KedaiPena.com – Sekuat apapun pemerintah menegakkan upaya perlindungan lingkungan, tanpa keterlibatan publik dan masyarakat semuanya sia-sia. Sehingga dalam mewujudkan perlindungan lingkungan, yang diperlukan adalah komitmen seluruh pihak dalam mewujudkan lingkungan yang lebih baik, untuk generasi selanjutnya.
Duta Besar Keliling Republik Indonesia untuk Pasifik Tantowi Yahya menyebutkan banyaknya bencana yang terjadi saat ini, mayoritas dilakukan oleh manusia. Semuanya diawali dengan pengelolaan sumber daya alam yang tidak lestari.
“Jika alam sudah sakit, maka banyak bencana terjadi. Mangrove kita cabut, maka air laut akan masuk ke daratan. Ozone Bumi bolong, maka terjadi peningkatan suhu dan pencairan es di kutub. Kalau manusia tidak mau ada perubahan lingkungan ya harus menegakkan tindakan yang berkelanjutan,” kata Tantowi dalam Roadshow Buku Jelajah Ujung Kulon, Kamis (14/4/2022).
Ia menyebutkan agar tindakan manusia bisa berkelanjutan maka diperlukan edukasi dan peningkatan literasi tenang lingkungan yang lestari dan bagaimana mencapainya melalui 17 program SDGs.
“Kenapa manusia merusak? Karena tidak punya pemahaman. Dan tak bisa hanya satu negara saja yang memahami dan negara tetangganya tak peduli. Karena saat ada satu negara yang tak peduli, dampaknya juga akan menghampiri negara yang tadi sudah menerapkan keberlanjutan,” ungkapnya.

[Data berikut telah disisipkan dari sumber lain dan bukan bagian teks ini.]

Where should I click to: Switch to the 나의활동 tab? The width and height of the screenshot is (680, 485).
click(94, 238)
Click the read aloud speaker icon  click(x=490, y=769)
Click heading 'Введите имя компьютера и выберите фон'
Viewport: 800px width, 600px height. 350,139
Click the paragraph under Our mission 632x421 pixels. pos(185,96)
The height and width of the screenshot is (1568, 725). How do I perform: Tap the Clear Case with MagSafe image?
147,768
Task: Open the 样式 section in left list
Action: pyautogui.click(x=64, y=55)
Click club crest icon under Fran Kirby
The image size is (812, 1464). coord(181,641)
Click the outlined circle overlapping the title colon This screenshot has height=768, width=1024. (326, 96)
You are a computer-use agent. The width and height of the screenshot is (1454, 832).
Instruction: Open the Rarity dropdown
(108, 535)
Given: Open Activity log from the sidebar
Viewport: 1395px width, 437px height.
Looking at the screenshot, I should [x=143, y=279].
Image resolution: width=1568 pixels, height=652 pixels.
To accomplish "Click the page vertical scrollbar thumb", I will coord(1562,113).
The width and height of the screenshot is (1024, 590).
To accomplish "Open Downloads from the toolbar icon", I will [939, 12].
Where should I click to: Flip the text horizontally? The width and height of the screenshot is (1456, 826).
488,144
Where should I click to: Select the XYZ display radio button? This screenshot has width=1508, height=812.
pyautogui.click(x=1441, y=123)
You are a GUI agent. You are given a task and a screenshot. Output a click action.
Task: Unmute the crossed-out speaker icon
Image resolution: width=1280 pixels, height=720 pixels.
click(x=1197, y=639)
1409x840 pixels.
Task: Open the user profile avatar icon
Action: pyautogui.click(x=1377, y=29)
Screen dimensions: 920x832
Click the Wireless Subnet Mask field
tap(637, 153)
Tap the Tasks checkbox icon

Ia menyebutkan Indonesia pun masih memiliki banyak PR terkait lingkungan ini. Yaitu membangun literasi lingkungan pada masyarakat, tak hanya di kota besar tapi juga di daerah-daerah kecil.
“Contohnya, masih banyak rumah dibangun memebelakangi sungai, sehingga menjadikan sungai itu sebagai backyard. Artinya, jika menjadi backyard maka sampahnya akan dibuang kesana. Atau masih dilakukannya MCK di sungai, yang menyebabkan pencemaran,” ungkapnya lagi.
Tantowi menyebutkan walapun pemerintah secara terus melakukan edukasi tapi tanpa keinginan masyarakat untuk berubah maka proses perlindungan lingkungan atau konservasi tak akan dapat terwujud secara optimal.
“Pemerintah tak pernah lelah memberikan edukasitapi jika masyarakat tak mau merubah kebiasaan atau kultur yang dianggap benar maka perubahan akan sulit terjadi,” ucapnya.
Contohnya, kebiasaan membakar lahan karena dianggap cara termudah untuk membersihkan lahan. Akibatnya terjadi kebakaran hutan dan menimbulkan asap yang berdampak pada pencemaran lingkungan dana berdampak pada kesehatan.
“Solusinya adalah bagaimana dalam pembentukan kebijakan atau undang-undang, publik dan masyarakat bisa dilibatkan. Sehingga bisa ditemukan titik temu, yang tidak memberatkan semua pihak, pembangunan berjalan dan lingkungan tetap terjaga,” ucapnya lagi.
Yang jadi masalah, lanjutnya, adalah saat ada pihak yang berimprovisasi pada undang-undang dan aturan dibawahnya, yang sejatinya sudah sempurna itu.
“Akhirnya kan jadi tidak benar. Pada dasarnya tidak ada pemerintah yang dipilih rakyat akan merusak rakyatnya atau daerah yang dikelolanya. Tapi saat turun ke daerah, maka terjadi penyimpangan pada praktiknya. Misalnya, tambang yang berpotensi merusak sumber air. Padahal kan seharusnya tinggal follow the rules aja,” pungkasnya.